De esta forma, los vecinos con el apoyo del Concello rechazan que la Consellería de Infraestruturas solo tenga previsto realizar los trabajos de reforma en el tramo perteneciente al Concello de Cerdedo-Cotobade.
A las 12.30, la caravana salía de la Casa do Pobo de Laxoso y recorrió el centro de la villa hasta retornar al punto de origen. No se registraron incidentes a pesar de la numerosa asistencia de manifestantes llegando a una cifra de medio millar.
Entre los asistentes se encontraban participando con sus vehículos particulares el alcalde socialista, Andrés Díaz, acompañado por los concejales del PSOE, Pilar Couto y Enrique Vidal; además de otros integrantes del equipo de gobierno como Alfonso Gutiérrez, de AVP y Lito Muíños y Manuel Barreiro, del BNG.

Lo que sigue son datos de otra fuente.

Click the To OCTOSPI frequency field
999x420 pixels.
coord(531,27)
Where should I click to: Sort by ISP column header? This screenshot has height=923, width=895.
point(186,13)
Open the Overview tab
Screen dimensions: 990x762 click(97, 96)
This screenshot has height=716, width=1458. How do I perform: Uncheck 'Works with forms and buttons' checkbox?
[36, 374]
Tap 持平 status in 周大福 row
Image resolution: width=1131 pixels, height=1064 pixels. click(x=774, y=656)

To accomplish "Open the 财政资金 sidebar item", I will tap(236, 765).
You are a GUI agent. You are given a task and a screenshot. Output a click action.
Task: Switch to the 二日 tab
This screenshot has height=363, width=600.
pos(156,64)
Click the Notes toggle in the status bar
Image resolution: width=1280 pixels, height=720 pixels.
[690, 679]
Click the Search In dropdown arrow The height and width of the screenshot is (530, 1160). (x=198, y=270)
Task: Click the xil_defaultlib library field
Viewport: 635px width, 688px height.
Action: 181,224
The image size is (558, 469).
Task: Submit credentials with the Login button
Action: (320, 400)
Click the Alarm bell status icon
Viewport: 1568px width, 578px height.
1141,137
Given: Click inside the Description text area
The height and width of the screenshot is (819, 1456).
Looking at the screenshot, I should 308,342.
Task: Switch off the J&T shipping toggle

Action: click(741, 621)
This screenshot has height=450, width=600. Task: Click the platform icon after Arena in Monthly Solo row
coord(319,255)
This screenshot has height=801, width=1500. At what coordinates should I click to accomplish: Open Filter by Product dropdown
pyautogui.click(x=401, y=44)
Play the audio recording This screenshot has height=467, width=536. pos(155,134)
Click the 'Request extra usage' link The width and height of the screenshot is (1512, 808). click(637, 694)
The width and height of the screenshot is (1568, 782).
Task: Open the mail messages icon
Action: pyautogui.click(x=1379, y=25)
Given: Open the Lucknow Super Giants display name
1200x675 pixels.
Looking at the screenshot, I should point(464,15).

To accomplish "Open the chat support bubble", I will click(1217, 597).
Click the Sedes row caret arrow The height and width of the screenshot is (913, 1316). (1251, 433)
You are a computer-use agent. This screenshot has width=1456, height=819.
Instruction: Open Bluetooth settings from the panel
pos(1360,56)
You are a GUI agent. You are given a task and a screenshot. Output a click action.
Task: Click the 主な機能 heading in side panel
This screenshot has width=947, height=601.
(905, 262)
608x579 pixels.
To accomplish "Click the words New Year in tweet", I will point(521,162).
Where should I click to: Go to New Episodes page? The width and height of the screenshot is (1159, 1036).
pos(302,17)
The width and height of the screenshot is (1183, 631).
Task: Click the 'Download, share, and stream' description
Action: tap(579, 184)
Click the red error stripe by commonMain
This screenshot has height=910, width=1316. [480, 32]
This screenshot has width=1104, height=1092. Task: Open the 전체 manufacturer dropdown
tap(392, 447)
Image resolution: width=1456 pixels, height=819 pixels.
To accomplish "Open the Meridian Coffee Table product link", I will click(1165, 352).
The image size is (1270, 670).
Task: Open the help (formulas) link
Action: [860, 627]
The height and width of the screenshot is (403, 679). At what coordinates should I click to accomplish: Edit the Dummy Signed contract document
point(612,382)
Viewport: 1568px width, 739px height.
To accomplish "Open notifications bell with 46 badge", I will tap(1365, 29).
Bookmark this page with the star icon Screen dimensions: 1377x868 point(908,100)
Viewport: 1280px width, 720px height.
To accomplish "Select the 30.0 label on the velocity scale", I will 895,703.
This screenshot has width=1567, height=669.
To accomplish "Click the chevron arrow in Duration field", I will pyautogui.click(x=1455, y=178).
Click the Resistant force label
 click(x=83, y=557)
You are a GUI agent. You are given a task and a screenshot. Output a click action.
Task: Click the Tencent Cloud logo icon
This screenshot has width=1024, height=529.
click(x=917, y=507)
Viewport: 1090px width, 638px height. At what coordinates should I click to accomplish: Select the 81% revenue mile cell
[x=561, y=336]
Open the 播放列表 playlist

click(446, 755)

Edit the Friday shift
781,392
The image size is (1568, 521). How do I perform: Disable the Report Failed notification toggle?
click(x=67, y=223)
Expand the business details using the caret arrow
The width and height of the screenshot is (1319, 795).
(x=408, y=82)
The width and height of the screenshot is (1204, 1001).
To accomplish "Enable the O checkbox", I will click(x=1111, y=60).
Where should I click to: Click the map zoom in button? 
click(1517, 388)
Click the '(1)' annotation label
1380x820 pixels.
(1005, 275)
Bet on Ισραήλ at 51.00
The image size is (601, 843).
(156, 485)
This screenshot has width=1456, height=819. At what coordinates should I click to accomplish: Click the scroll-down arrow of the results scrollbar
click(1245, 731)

Durante el recorrido comprobaron la necesidad de un arreglo integral de la carretera y muy especialmente en el tramo de las curvas de Laxoso, que cuenta con escasa visibilidad y con verdín sobre el asfalto, causante de numerosas salidas de vía.
En este sentido, el alcalde señaló que la continuidad de Ethel Vázquez al frente de la consellería de Infraestruturas no es una buena noticia, ya que la también titular en el anterior gobierno de la Xunta no llegó a recibir al regidor a pesar de haber solicitado una entrevista. Andrés Díaz afirma que el 90% de los titulares de los terrenos afectados confirmaron su disposición a ceder gratuitamente los terrenos en cuanto la Xunta inicie los trámites legales para desarrollar la obra.